Description of the task:
Skipping any pictures, repeat exactly and only the lines from the one that holds "Task: Collapse the Process_Globals sub" to the last line of the material, both included.

Data to use:

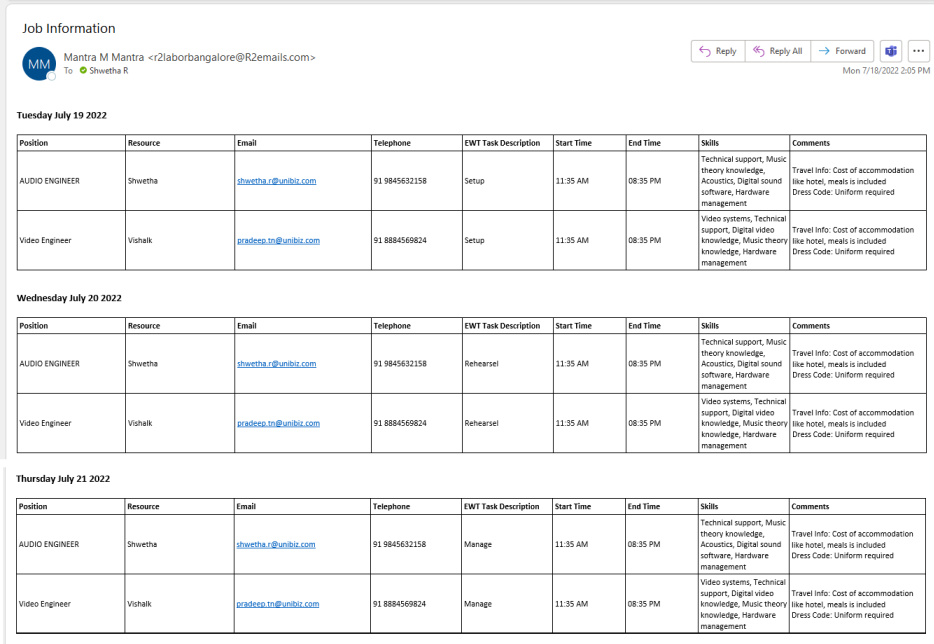
Task: Click the Tuesday July 19 2022 heading
Action: [62, 115]
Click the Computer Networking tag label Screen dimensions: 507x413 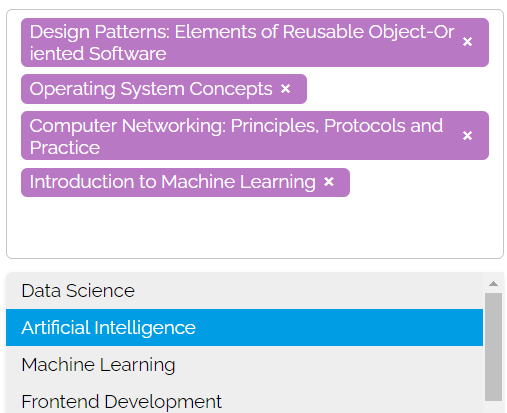[236, 136]
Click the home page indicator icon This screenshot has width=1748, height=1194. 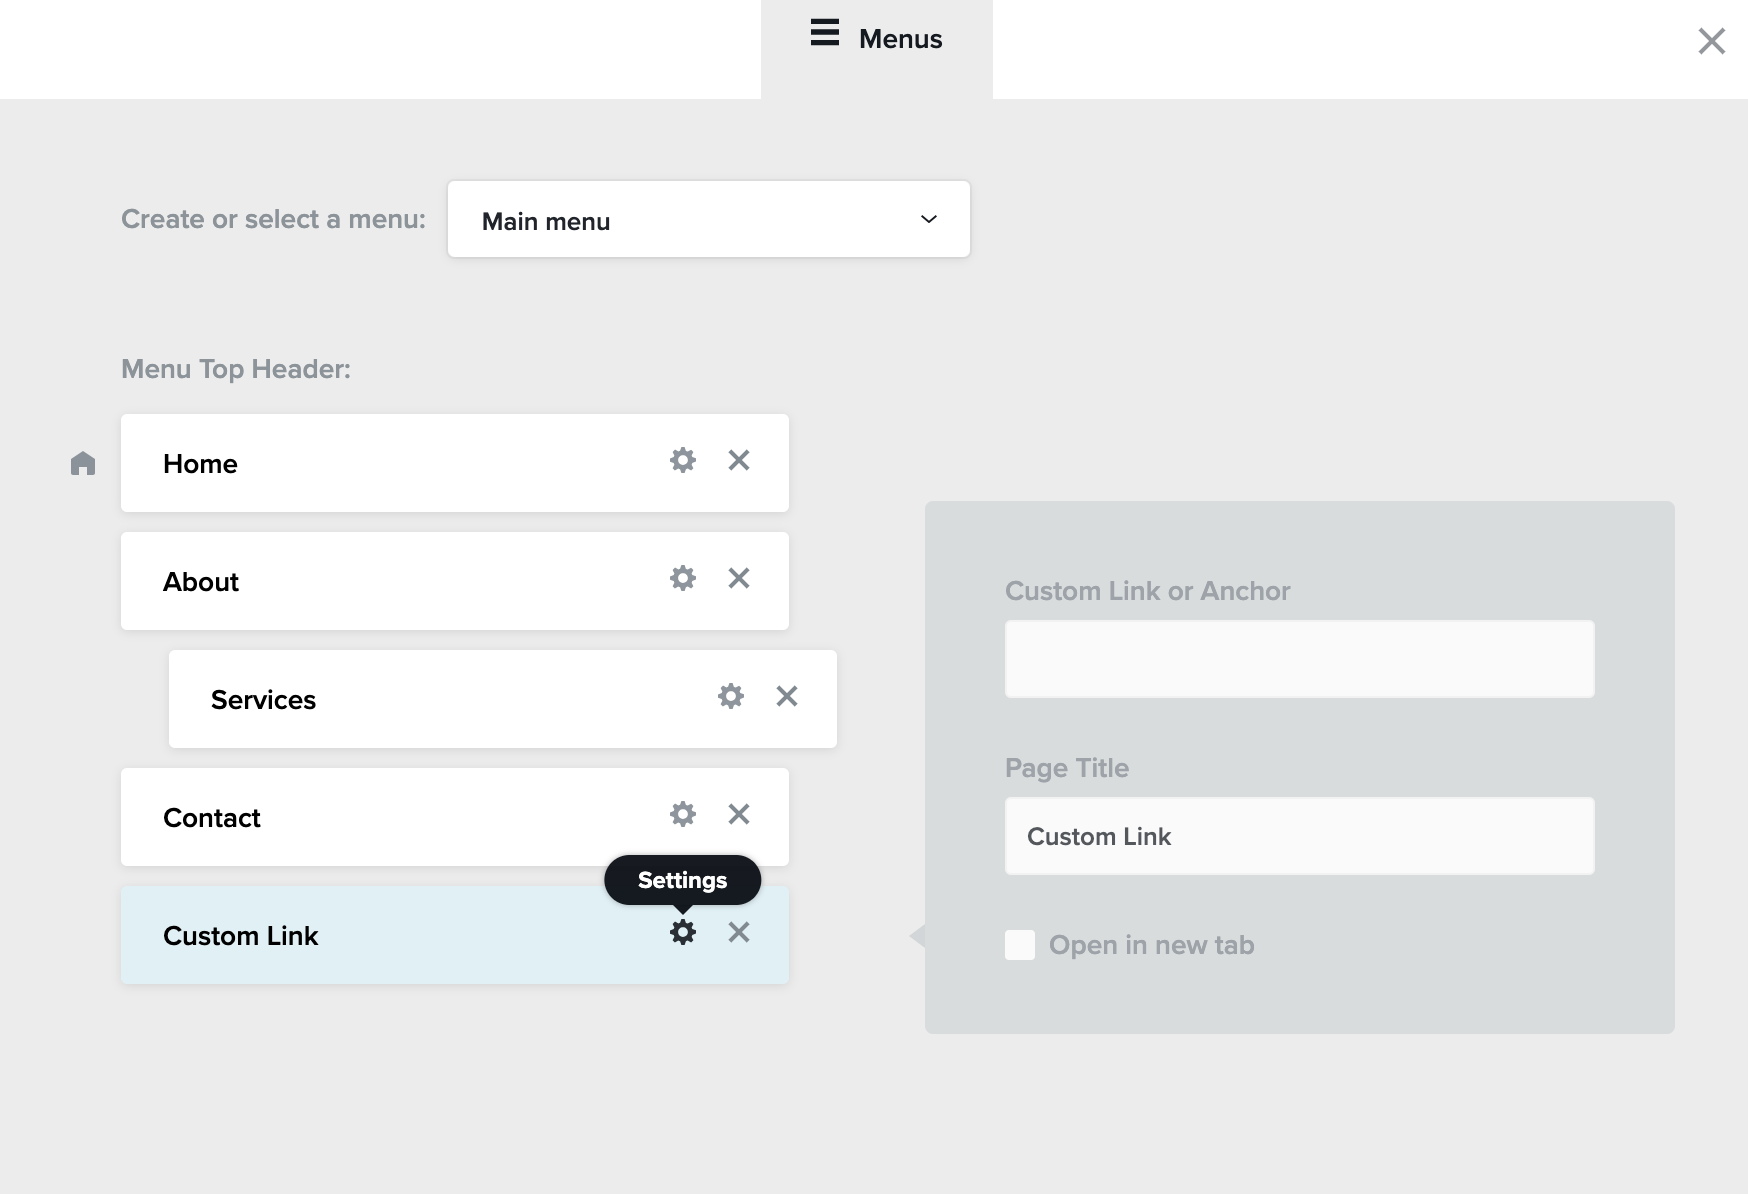coord(83,463)
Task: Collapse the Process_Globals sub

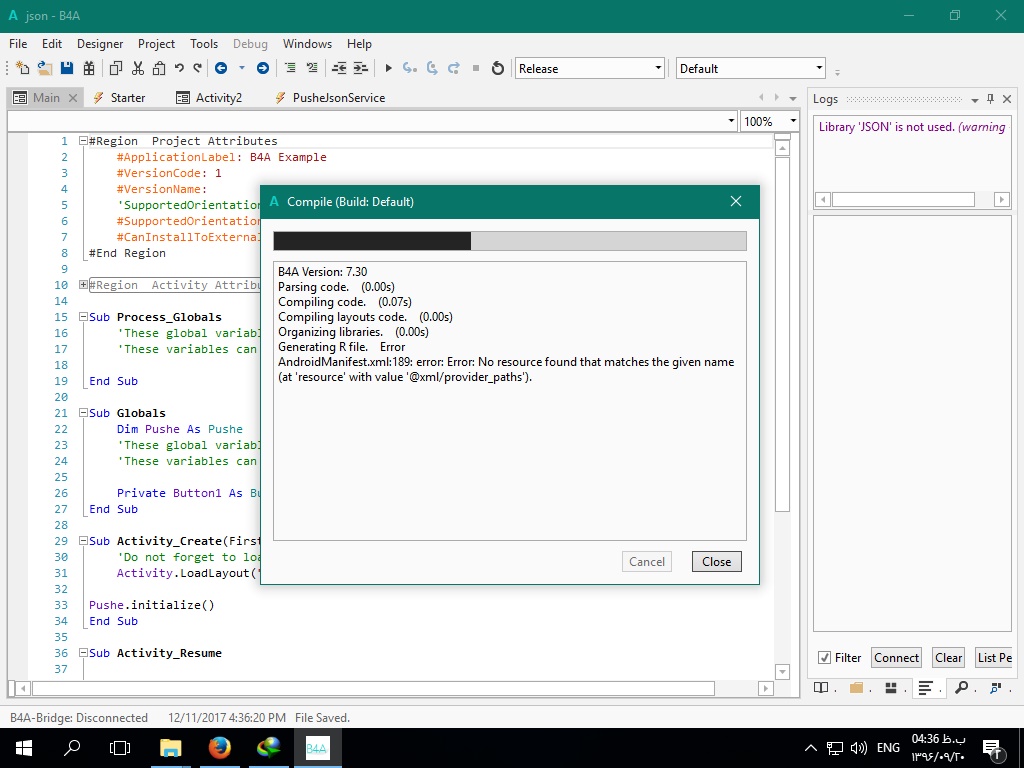Action: click(84, 317)
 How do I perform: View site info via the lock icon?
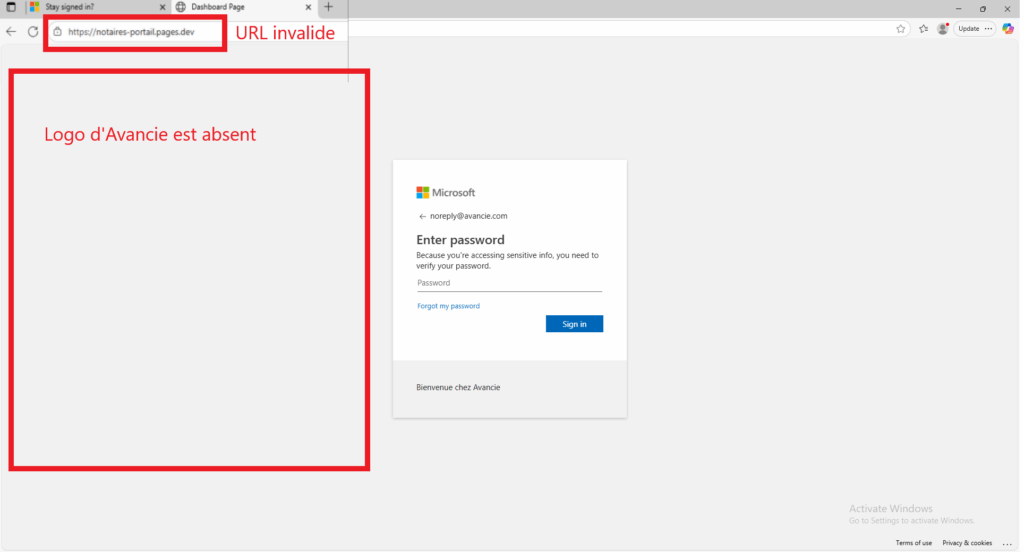point(57,31)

Expected answer:
Task: Collapse the Process_Globals sub

Action: click(84, 317)
 How do I perform: View site info via the lock icon?
point(57,31)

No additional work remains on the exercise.